## Material shown
·····

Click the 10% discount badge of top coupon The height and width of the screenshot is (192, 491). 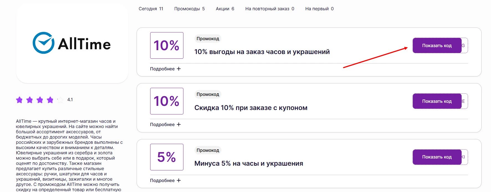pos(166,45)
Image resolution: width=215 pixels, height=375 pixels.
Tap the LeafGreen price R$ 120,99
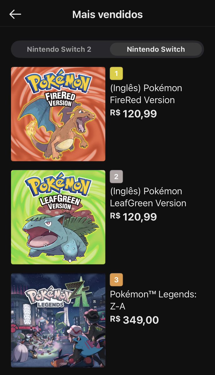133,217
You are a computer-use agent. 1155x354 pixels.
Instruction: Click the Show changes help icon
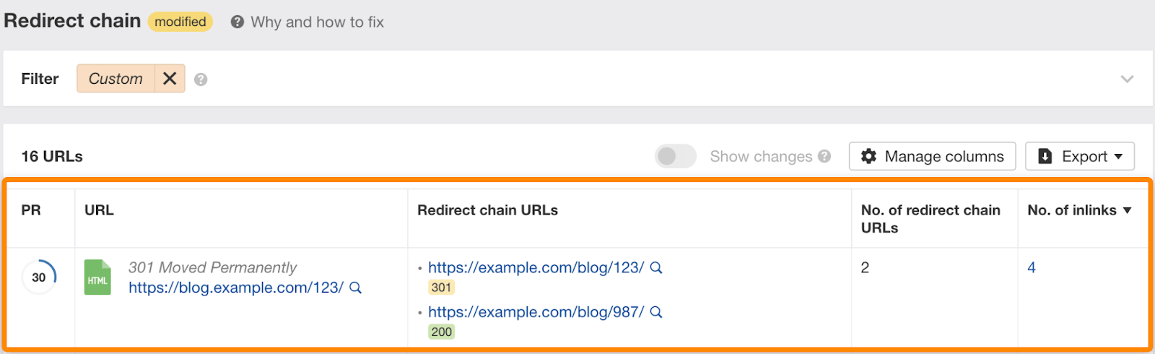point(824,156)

·····

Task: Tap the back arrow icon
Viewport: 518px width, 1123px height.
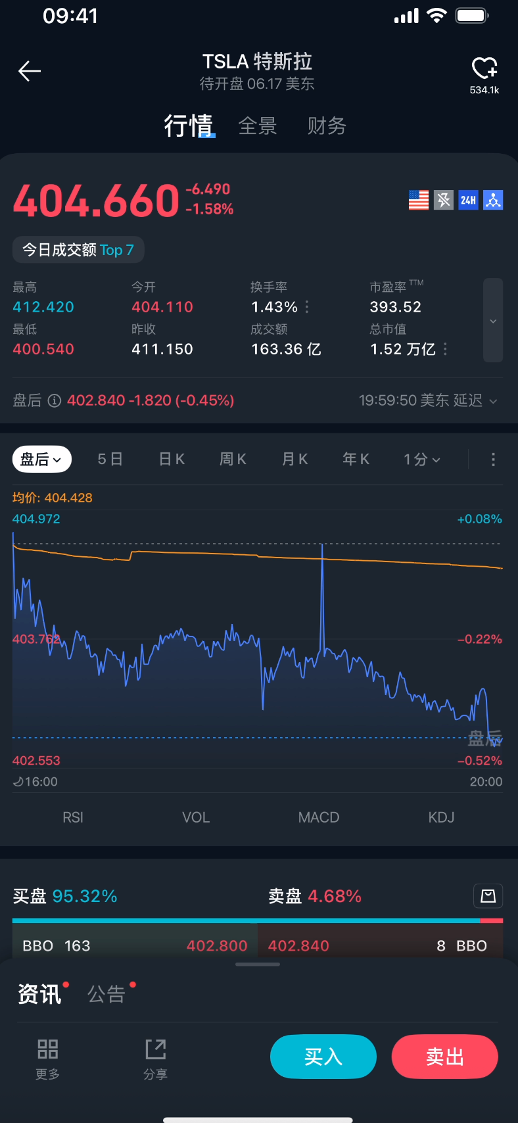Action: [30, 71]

·····

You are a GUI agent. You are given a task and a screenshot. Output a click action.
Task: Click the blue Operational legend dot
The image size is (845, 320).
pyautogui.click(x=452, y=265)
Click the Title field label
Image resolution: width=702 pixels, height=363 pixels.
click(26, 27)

·····

## Your goal
Find how many of the lines above have the word "agent" in them. State only that number.

## Written reply
2